Hill v FCT (2019) AAT 1723

The Tribunal has held that a taxpayer who traded shares was not carrying on a business, and therefore, was not entitled to claim losses or carry them forward in the 2015, 2016 and 2017 income years.

It was found that overall the share trading activities were not carried out in a business-like manner.  While the taxpayer made a “very significant investment” in dollar terms in the share market, the activities “lacked the sophistication to be a share trading business.”

The judgement sets out the numerous factors that lead to this conclusion.

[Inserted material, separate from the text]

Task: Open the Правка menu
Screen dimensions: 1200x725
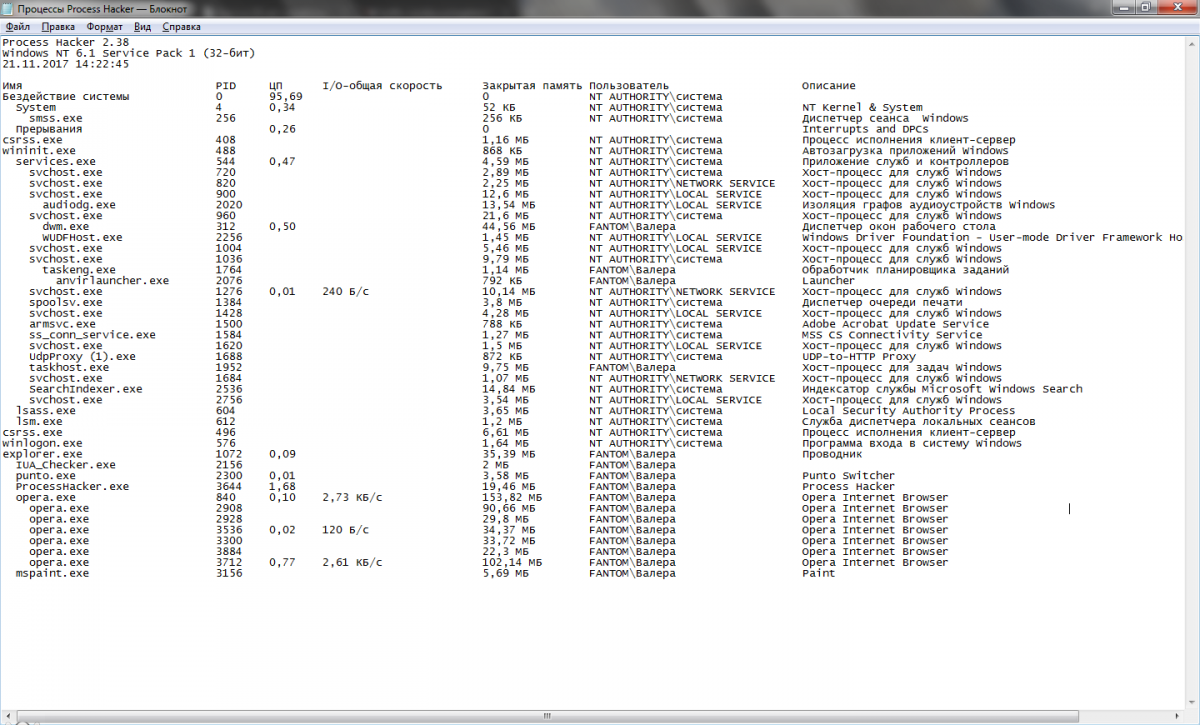Action: point(58,27)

The question is essentially one of fact.  In deciding this issue, the case law has established the following factors as generally relevant considerations:

  1. The nature of the activities and whether they have the purpose of profit-making;
  2. The complexity and magnitude of the undertaking;
  3. An intention to engage in trade regularly, routinely or systematically;
  4. Operating in a business-like manner and the degree of sophistication involved;
  5. Whether any profit/loss is regarded as arising rom a discernible pattern of trading;
  6. The volume of the taxpayer’s operations and the amount of capital employed by him;

And more particularly in respect of share traders:

  1. Repetition and regularity in the buying and selling of shares;
  2. Turnover;
  3. Whether the taxpayer is operating to a plan, setting budgets and targets, keeping records;
  4. Maintenance of an office;
  5. Accounting for share transactions on a gross receipts basis;
  6. Whether the taxpayer is engaged in another full-time profession.